Des taux 100 fois plus élevés que dans l'eau potable
Pour illustrer la grande quantité de TFA présente dans les produits céréaliers, l'étude de Pesticide Action Network compare les taux identifiés avec ceux qu'on trouve généralement dans l'eau potable, en Europe. Résultat: les céréales en contiennent cent fois plus que l'eau du robinet. Une idée surprenante, mais plausible, selon Nathalie Chèvre, écotoxicologue à la Faculté des Géosciences et de l’Environnement de l’Université de Lausanne:
«En effet, cette substance s'accumule dans le sol, précise notre experte. Elle peut provenir des pluies chargées de polluants, suite à la dégradation des PFAS dans l’atmosphère ou être produites directement dans les sols suite à l’utilisation de pesticides perfluorés. Elle peut s'accumuler ensuite dans les plantes.»
Or, même à des taux inférieurs à celui des céréales, sa présence dans l'eau n'est pas négligeable. D'après l'Office fédéral de l'environnement (OFEV), cette substance est effectivement présente dans les cours d'eau et lacs suisses. Elle est toutefois moins présente dans ces derniers, en raison de leur large volume d'eau, qui dilue considérablement le TFA. Mais on parle tout de même d'une concentration entre 0,2 μg/l et 2,8 μg/l dans les cours d'eau, avec une augmentation au fil de l’écoulement. Si le TFA devait être régulé, les taux minimum fixés par la loi se trouveraient bien en dessous de ces quantités:
«Quand une molécule présente une toxicité avérée comme la cancérogénicité ou une reprotoxicité, ses produits de dégradation sont considérés comme pertinents, souligne Nathalie Chèvre. La concentration maximale dans l'eau est alors fixée à 0,10 µg/L. Or, en ce qui concerne l'eau potable, c'est extrêmement politique: si une telle réglementation devait s'appliquer pour le TFA, l'eau du robinet en Suisse ne serait plus considérée comme potable dans beaucoup de régions. Les entreprises de distribution d'eau sont donc déjà en quête d'une solution, pour anticiper cela.»

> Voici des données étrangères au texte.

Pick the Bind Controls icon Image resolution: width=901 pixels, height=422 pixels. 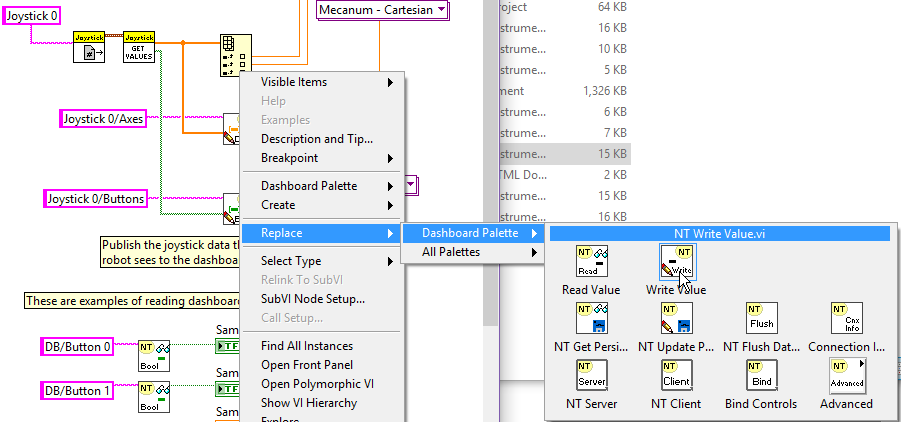761,376
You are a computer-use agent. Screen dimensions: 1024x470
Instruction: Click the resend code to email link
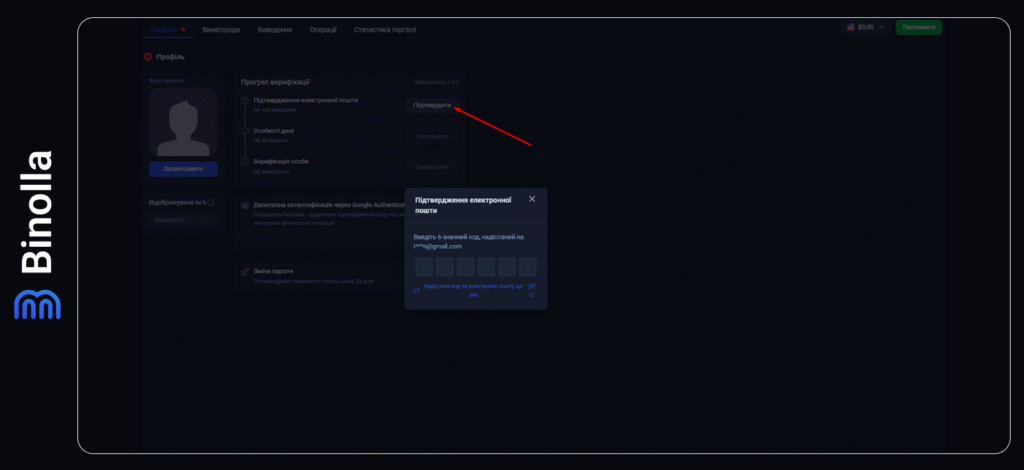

Un besoin de changement immédiat
Nos intervenantes s'accordent: tant que ce problème n'est pas empoigné de manière globale, rien ne changera. «La simple fixation de normes ne suffit plus, estime Nathalie Chèvre. Il faut désormais prendre le problème à la source, modifier les modes de production et trouver des alternatives.»
Mais les choses évoluent avec une lenteur qui consterne les scientifiques. Le conseiller fédéral Albert Rösti avait pourtant promis, lors de la Session d'automne du Parlement, de proposer un large éventail de solutions d'ici à la fin de l'année. De son côté, Federica Gilardi recommande de garder espoir, sans céder à la panique. «A mon sens, il n’est pas encore trop tard, encourage-t-elle. Mais oui, il faut absolument agir rapidement face à l’omniprésence des PFAS, et limiter vraiment la libération de ces produits dans l’environnement.»

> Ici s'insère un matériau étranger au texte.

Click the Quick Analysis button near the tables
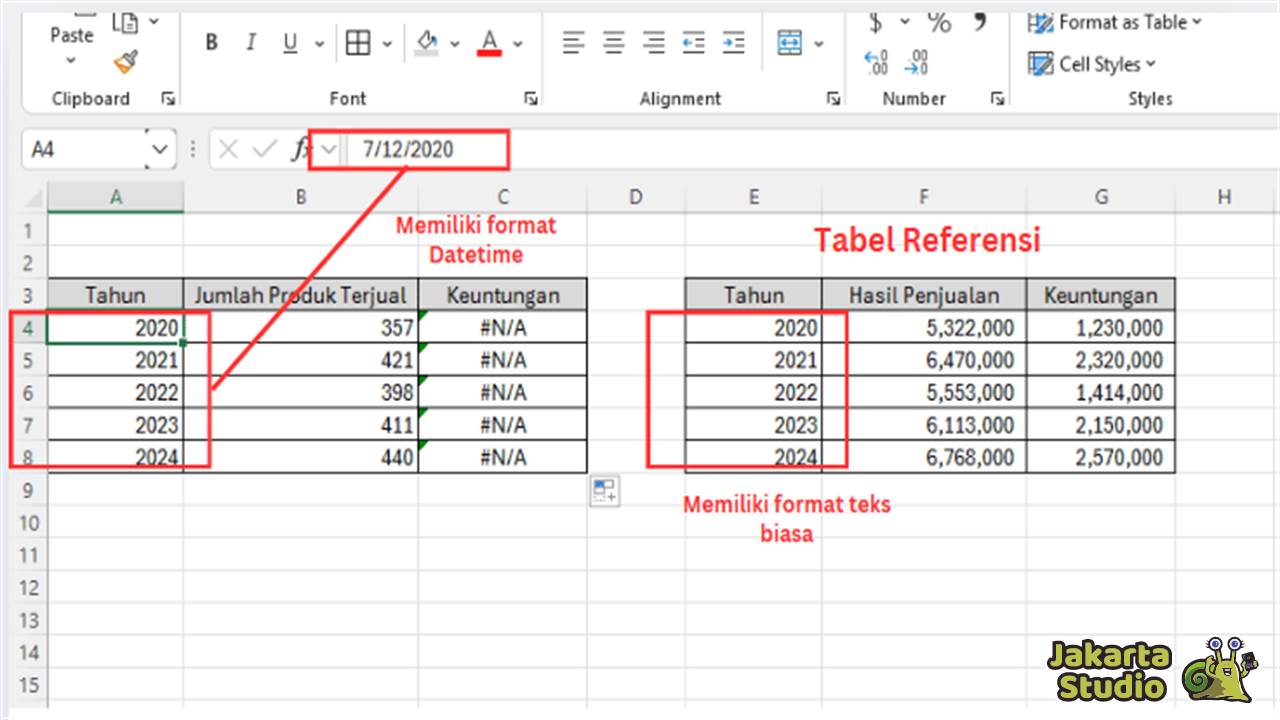The width and height of the screenshot is (1280, 720). (x=604, y=490)
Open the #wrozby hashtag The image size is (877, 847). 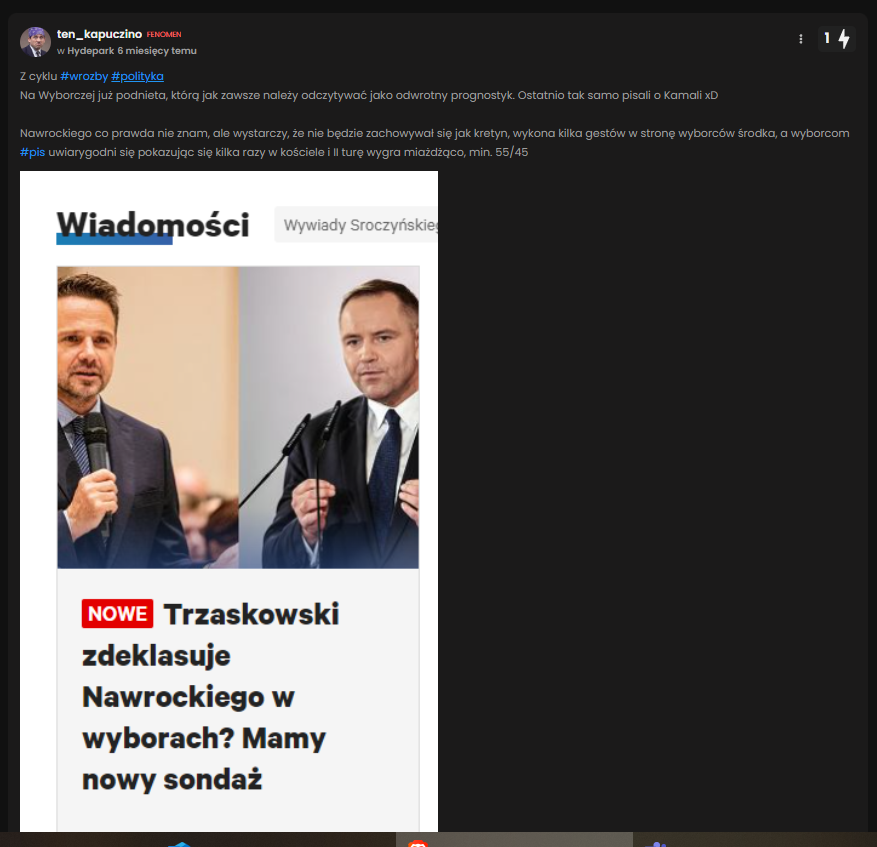(x=84, y=76)
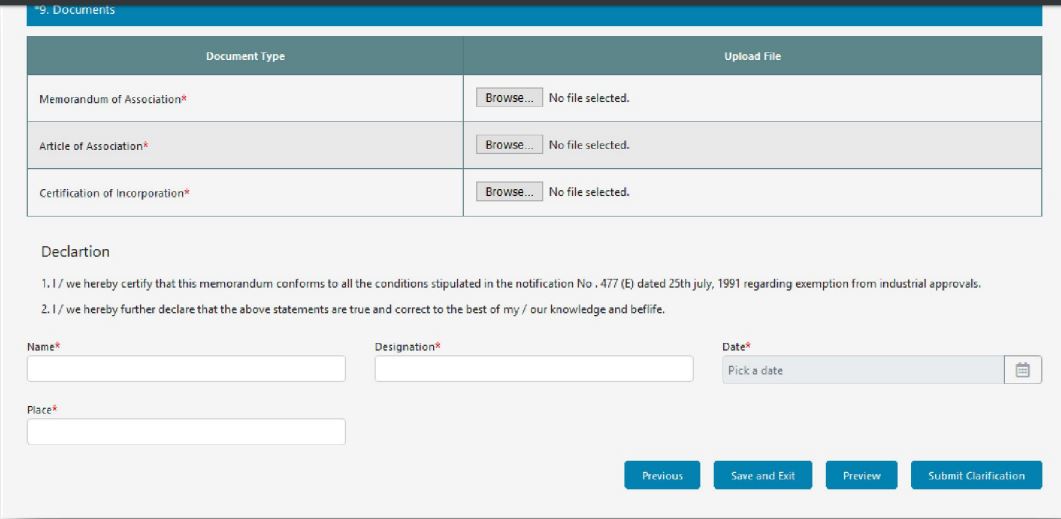
Task: Click into the Designation text box
Action: click(533, 369)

Comment se prémunir au maximum?
Mais que fait-on, en attendant que les décideurs et décideuses prennent en main ce sujet épineux? Même une action immédiate ne verrait des bénéfices qu'après un certain temps. Et l'idée d'avoir ingéré du TFA pendant des années, via nos pâtes ou croissants préférés, est évidemment angoissante.
S'il est impossible d'éviter les PFAS ou d'en débarrasser le corps, Anne Onidi souligne l'importance d'acheter des aliments bios, dès que possible, afin de limiter notre exposition aux pesticides fluorés, qui génèrent le TFA.
Nathalie Chèvre, de son côté, recommande de réfléchir à ses habitudes quotidiennes, notamment en ce qui concerne les cosmétiques, les pesticides et l'origine des objets ou des vêtements qu'on achète: «La question de l'eau du robinet inquiète beaucoup l'opinion publique, alors que de nombreuses personnes ne se soucient guère de commander des objets sur des plateformes chinoises qui ne réglementent absolument pas l'utilisation de ces molécules», prévient-elle. Dans ce cas, à défaut de pouvoir «guérir», il s'agit donc avant tout de prévenir.